5 Lessons from Lost on Hiring, Safety, and Other Workplace Issues

May 19, 2010 - by: HR Hero 5 COMMENTS

By Alan King and Tony Kessler

At first glance, you might think a TV show featuring plane crash survivors on a remote Pacific island — with time travel and an evil smoke monster thrown in to boot — would yield few if any insights into how to run a great workplace. But as the six-year run of the hit series Lost comes to a climactic conclusion this weekend, we’d be remiss if we didn’t point out some important HR and employment lessons we’ve noticed along the way.

Some lessons have been obvious. For example, when hiring-agent Rose Nadler earlier this season looked askance at John Locke’s application to tackle a construction foreman position, apparently because he was sitting in a wheelchair and wasn’t “being realistic” about his job abilities, she appeared to be violating the Americans with Disabilities Act (ADA). As much as we have loved Rose both on the island and off (in the parallel universe that sprang up after Juliette apparently detonated the atomic bomb in the final episode of Season 5), she didn’t appear to take the time to consider whether Locke could perform the foreman job duties with a reasonable accommodation.

Some lessons have been less obvious. Here are five we think you should keep in mind as you watch Sunday’s final episode.

Only the lonely isn’t a great talent pool
In last Tuesday’s penultimate episode, island protector (and ghostlike figure) Jacob finally passed the torch of responsibility to Jack Shephard, but that occurred only after a long, harrowing search process that spanned six TV seasons and several generations of the characters’ lives (sometimes within the same 60-minute episode, thanks to the aforementioned time travel). After taking a bullet through her left shoulder, Kate Austen and the other “candidates” felt like they deserved to know why they had been selected to be in this particular talent pool. Jacob’s explanation didn’t mince words: Neither she, nor Hurley (Hugo Reyes), nor Sawyer (James Ford), nor Jack had anything else going on in their lives.
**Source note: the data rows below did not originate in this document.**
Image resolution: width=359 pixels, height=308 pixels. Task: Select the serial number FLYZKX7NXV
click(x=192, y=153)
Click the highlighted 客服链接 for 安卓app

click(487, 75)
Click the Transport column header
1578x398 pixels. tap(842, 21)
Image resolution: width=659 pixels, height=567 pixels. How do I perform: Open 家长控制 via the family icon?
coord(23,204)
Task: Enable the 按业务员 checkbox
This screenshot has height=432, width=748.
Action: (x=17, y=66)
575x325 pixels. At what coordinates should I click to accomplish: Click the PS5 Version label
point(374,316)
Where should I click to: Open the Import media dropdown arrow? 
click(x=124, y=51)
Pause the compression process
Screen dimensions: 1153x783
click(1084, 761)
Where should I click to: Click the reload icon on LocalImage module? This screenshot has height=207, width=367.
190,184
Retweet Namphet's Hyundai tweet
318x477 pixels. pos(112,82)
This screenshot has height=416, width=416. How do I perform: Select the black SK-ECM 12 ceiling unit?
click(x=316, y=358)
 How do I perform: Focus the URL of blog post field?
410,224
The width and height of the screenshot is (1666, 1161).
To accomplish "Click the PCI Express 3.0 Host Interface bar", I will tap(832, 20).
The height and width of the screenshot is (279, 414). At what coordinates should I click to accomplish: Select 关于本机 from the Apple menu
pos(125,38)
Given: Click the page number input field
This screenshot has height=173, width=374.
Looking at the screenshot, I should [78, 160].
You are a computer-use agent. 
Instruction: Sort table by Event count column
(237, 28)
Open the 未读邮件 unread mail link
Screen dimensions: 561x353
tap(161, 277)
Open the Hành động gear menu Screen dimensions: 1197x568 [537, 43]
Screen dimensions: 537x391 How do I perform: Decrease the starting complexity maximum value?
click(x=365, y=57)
All were down and out and alone.

Maybe having nothing to lose is a good qualification for a job that requires the new hire to fight a smoke monster to its death. And we of course hope Jack succeeds in his quest. But you should probably seek a more diverse set of applicants when you’re filling a real-life job. Sure, we’ve all seen people whose “jobs become their lives,” which appears to be Jack’s fate, provided he lives. But in most instances, you’ll be better served if your employees enjoy well-rounded lives off the company island. They will bring more balance and perspective to their work.

I’m glad it wasn’t me, dude
On the plus side, when the moment of choosing finally arrives, Jacob doesn’t push Jack into the possible dead-end job of protecting the island’s light source from the smoke monster. Instead, Jacob lets the four remaining candidates mull their options, and Jack steps forward. He volunteers. It’s unlikely that you’ll ever bring a set of candidates together and ask them to self-select who gets a job or assignment. Nevertheless, you’ll be better served if you make the extra effort to match the task or duty with a worker who brings the most desire and commitment to get it done. Jack has that passion and symbolically drinks Jacob’s Kool-Aid, which, by the way, we don’t recommend for most workplaces. Because Jack has chosen to take on the task of protecting the island (an option Jacob never had), we expect Jack will have a better chance to succeed.

Hurley, on the other hand, voices what Kate and Sawyer also must have been thinking to themselves when he understates: “I’m glad it wasn’t me.” What a dude. We hope he survives the final episode, too.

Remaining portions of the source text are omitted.